Tuesday, December 14, 2010

Liberal guilt

A pervasive theme in Elementory -- the association of moral uncertainty with ontological uncertainty. It's a peculiar re-emergence at a time when the draining away of traditional religious "faith" has left people more exposed than ever, and when science only seems to spiral down into ever more incomprehensible and alien, even artificial, non-human "realities". The old religions, of course, had guilt aplenty to dispense, starting with Original Sin -- a concept insulting to the modern notion of the individual, but useful to a traditional social matrix as a way of asserting a kind of universal equality in compensation for hierarchy. But that was a taught guilt -- liberal guilt, on the other hand, is a free-floating, self-generating phenomenon, kind of like what happens to a flywheel when its load is removed. (But also consider Trillings' comment re: Freud, that his resort to a "death instinct" stemmed from a desire to find a source of moral gravity again, in the absence of religion; both metaphors, however -- flywheel and gravity -- may operate here.)

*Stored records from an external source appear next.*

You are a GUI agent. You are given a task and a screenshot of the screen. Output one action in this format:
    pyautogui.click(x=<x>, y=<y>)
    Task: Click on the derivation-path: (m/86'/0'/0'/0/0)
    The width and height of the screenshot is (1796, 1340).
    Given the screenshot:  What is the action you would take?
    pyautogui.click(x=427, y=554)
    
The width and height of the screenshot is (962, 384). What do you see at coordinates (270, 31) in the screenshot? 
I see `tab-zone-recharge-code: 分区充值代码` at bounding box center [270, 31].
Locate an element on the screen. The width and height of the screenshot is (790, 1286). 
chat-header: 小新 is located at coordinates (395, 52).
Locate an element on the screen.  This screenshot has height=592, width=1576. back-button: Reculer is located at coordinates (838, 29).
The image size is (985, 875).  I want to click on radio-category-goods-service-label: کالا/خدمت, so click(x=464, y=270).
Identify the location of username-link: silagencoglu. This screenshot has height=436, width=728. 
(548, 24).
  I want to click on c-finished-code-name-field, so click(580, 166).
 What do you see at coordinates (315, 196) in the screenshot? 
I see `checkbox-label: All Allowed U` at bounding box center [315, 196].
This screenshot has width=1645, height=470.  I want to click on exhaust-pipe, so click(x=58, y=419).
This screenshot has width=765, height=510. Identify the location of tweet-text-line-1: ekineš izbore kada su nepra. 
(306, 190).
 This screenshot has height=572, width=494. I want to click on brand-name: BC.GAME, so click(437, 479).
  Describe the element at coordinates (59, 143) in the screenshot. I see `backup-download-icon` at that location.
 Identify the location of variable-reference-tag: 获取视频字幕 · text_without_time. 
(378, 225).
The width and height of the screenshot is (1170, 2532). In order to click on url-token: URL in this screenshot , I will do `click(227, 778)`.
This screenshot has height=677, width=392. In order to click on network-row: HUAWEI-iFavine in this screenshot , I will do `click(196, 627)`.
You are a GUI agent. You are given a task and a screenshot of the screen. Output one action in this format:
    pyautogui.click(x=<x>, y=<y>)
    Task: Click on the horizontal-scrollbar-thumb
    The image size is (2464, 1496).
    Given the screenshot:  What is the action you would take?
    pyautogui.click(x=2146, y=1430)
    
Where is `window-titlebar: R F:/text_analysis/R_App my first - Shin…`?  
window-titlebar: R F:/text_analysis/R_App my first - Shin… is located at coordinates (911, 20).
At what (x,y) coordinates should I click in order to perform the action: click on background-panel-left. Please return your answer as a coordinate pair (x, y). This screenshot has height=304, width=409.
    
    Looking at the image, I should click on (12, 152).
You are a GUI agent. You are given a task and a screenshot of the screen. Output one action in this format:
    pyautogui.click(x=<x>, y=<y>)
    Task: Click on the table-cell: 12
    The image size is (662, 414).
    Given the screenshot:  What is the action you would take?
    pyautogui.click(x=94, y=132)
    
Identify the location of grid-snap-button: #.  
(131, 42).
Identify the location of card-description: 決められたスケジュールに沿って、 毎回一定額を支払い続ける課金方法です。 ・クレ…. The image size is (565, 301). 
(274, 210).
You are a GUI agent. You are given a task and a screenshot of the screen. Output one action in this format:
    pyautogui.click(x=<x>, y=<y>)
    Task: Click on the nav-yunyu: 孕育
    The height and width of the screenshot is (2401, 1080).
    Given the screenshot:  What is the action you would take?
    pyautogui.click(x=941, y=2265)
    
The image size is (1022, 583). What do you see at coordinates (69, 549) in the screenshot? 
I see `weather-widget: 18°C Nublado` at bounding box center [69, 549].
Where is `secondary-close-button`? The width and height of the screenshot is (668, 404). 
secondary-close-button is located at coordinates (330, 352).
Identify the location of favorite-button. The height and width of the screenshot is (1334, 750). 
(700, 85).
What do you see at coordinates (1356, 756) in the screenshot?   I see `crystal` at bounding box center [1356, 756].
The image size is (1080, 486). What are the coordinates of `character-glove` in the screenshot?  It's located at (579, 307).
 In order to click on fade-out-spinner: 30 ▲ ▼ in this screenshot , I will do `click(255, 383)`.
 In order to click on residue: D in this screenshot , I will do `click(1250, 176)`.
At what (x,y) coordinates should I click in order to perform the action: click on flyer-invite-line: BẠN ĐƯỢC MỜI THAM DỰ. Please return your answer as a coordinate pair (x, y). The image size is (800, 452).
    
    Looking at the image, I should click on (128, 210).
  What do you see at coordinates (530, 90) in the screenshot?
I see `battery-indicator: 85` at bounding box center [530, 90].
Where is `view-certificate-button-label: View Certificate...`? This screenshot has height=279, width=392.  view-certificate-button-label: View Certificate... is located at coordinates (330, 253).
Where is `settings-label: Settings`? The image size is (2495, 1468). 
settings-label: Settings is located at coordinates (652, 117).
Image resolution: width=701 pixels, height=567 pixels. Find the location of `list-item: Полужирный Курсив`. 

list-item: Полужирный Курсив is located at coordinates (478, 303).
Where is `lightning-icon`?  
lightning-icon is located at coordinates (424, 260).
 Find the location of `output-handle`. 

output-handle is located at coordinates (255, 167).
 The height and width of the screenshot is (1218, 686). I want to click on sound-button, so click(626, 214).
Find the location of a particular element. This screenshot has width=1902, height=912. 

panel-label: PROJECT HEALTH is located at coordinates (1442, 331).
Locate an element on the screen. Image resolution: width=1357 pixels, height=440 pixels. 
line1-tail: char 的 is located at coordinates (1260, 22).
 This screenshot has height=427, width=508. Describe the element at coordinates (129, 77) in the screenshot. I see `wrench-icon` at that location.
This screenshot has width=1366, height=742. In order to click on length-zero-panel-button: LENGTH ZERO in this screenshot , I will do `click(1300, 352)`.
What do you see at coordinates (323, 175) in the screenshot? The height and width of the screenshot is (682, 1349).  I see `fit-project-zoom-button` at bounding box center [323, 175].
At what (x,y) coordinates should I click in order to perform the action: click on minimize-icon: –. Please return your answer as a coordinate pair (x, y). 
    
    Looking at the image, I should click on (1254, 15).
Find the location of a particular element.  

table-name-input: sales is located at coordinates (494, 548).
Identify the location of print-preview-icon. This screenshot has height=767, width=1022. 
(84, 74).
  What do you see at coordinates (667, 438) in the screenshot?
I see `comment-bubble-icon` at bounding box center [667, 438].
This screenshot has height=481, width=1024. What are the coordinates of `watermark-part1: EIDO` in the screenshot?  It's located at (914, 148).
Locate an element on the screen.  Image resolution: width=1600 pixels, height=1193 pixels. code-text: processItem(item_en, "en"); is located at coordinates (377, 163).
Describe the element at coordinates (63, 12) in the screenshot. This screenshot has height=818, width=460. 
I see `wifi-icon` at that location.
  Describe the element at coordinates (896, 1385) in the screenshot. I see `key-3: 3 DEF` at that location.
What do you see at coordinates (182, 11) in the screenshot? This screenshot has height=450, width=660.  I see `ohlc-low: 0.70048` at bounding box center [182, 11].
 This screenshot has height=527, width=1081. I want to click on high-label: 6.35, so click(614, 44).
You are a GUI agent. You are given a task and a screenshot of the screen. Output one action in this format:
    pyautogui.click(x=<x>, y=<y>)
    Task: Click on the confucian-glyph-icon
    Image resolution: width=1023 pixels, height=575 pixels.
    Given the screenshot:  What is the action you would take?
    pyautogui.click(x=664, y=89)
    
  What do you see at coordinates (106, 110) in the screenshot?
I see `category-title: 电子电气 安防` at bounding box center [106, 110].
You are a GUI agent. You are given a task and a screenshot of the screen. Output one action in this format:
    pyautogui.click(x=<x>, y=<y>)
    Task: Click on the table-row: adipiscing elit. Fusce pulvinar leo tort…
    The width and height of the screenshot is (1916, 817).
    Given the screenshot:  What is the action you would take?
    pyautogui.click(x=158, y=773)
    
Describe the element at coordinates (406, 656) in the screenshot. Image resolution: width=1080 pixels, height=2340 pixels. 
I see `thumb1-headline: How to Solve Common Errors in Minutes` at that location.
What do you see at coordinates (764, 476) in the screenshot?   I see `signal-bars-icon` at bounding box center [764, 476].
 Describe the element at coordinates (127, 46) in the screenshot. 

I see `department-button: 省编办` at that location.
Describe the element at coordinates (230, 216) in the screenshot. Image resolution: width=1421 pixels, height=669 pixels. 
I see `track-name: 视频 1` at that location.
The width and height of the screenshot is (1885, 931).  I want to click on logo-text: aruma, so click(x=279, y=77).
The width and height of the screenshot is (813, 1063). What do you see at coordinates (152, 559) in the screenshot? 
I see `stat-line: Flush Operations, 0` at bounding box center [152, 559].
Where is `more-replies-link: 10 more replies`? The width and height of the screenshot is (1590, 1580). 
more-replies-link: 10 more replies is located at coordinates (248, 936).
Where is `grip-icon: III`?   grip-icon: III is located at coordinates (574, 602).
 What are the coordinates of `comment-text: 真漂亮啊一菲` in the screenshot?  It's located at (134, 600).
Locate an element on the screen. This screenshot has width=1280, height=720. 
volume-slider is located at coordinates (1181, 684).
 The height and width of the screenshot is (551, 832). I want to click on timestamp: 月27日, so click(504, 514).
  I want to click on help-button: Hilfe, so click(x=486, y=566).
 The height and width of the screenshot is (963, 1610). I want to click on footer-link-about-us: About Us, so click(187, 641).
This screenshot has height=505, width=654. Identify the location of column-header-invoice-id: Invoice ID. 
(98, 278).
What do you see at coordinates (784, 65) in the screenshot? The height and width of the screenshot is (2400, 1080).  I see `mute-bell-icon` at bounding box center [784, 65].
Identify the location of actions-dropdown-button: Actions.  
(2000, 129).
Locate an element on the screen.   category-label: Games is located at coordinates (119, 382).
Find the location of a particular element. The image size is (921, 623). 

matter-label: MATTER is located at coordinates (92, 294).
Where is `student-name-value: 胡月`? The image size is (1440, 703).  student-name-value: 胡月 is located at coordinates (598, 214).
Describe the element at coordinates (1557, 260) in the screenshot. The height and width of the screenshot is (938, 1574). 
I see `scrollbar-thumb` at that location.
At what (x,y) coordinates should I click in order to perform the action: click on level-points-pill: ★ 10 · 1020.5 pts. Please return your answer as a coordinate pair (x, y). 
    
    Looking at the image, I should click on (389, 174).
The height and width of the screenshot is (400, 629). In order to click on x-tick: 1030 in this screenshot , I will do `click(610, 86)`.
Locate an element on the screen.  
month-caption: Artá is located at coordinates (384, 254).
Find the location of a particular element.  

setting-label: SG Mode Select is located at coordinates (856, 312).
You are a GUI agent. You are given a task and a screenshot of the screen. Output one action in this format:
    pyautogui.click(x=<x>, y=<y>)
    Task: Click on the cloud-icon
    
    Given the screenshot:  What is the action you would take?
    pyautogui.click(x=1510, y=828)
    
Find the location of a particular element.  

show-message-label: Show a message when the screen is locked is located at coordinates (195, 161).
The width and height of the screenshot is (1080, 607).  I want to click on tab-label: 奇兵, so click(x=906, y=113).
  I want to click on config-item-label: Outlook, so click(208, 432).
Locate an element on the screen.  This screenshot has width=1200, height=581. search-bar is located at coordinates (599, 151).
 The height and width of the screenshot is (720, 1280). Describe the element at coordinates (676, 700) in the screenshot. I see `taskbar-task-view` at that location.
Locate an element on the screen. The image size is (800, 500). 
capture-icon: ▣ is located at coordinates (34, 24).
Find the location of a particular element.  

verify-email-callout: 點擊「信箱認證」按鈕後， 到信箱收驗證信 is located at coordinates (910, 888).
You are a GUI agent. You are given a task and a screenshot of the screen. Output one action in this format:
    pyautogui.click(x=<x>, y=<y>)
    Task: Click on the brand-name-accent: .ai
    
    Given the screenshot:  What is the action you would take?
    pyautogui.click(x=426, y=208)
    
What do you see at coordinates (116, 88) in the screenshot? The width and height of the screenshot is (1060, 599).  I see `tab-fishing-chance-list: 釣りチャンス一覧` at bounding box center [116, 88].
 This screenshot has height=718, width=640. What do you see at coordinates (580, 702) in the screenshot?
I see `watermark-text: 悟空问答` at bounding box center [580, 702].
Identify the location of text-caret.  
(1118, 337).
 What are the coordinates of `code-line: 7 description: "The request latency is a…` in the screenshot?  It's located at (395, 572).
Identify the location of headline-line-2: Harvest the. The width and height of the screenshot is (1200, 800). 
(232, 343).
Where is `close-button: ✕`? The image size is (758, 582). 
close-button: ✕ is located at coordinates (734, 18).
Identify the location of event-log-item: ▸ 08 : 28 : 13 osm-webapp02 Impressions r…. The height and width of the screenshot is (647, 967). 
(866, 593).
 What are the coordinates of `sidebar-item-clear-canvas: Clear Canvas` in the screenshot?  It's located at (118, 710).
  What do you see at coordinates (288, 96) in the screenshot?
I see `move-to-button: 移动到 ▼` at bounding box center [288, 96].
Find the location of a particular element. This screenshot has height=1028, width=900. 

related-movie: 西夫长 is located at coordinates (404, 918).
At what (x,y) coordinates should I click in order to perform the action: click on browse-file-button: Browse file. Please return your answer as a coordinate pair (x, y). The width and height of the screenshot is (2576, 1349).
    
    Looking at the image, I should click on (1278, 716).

Let's say that such guilt constitutes a theme of Elementory, where it's especially pertinent to the first half -- in fact it becomes a lever in the hands of the main antagonist. To quote from some earlier notes:
And now consider how such a theme might relate to the larger theme of contrasting appearance-as-screen with appearance-as-foundation. The issue is complex, but free-floating, as opposed to specific, guilt acts as a source of moral gravity for those perpetually troubled by the sense of an abyss over which they hover -- i.e., specifically for those lacking a sense of a foundation or bedrock on which to stand.
This is the explanation for that bien pensant "concern" that so often manifests itself in these circles. In the second half, then, would be nice to contrast real or substantive guilt.